#### [Document text]
--- --- ---

Apologies to anyone who has e-mailed me in the last few weeks and not had a response - I am moving from one laptop to another and there are some messages that have blackholed or have been left on the old PC with notes to follow up. So, this post is a general list of things people have informed me about that I need to post up here, in no particular order (and likely to grow in next couple of days!).

  • Birmingham Focus on Blindness - Jeremy Hurst tells us about a new site for visually impaired, developed by Slightly Different, to highlight the work of a
    Birmingham (UK) based charity in an accessible way to enable
    people with sight impairment to find out information about
    the services offered on their behalf. Jeremy tells us: "We seized this project as an opportunity of demonstrating our
    skills and abilities in the field of online accessibility.
    Rather than just talk about it, we actually put our words
    into practice as, by raising the bar, we have shown that the
    combination of design, advanced functionality and true
    accessibility is not only possible, but should be the way
    ahead for the Internet. If more people took accessibility as
    seriously as we do, the Internet would be a much better place
    for everyone."

    [update: it seems that the site is a little too over-enthusiastic, as Tom Gilder points out on his weblog. Go on over and join in the commenting fun, folks]

  • Rick Mason informs us about an Accessible Form Creator: "The HiSoftware Accessible Form Creator allows you to create forms for web sites containing all the additional markup required to make the forms accessible under Section 508 standards and the W3C WCAG 1.0 Priority 1-3 Guidelines".

    So far, I have not tried this out but it looks fully featured and probably offers everything that our own tool does, if not more (although at 5.3Mb it may be a bit large to download for dial-up users)

  • Design Idiocy at gov level? - Holly Marie tells us about a new system at The Whithouse that allows people to send mail to President Bush, but only if they’re willing to go through nine web pages: "Under a system deployed on the White House Web site for the
    first time last week, those who want to send a message to President Bush
    must now navigate as many as nine Web pages and fill out a detailed form
    that starts by asking whether the message sender supports White House
    policy or differs with it." - quoted from NYTimes article [requires subscription].

--- --- ---

#### [Recorded information]
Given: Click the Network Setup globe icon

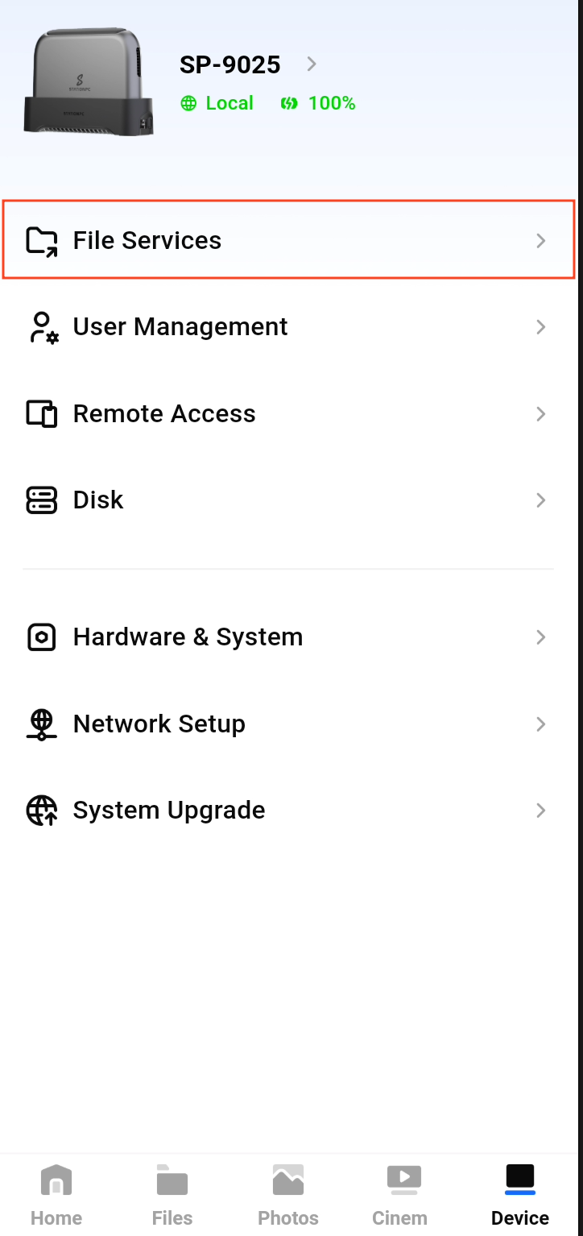Looking at the screenshot, I should point(42,724).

--- --- ---

#### [Task statement]
Rewrite the accessibility post from the words "Apologies to anyone" through "couple of days!).", replacing "laptop" with "notebook". Work only from the accessibility post.

#### [Task result]
Apologies to anyone who has e-mailed me in the last few weeks and not had a response - I am moving from one notebook to another and there are some messages that have blackholed or have been left on the old PC with notes to follow up. So, this post is a general list of things people have informed me about that I need to post up here, in no particular order (and likely to grow in next couple of days!).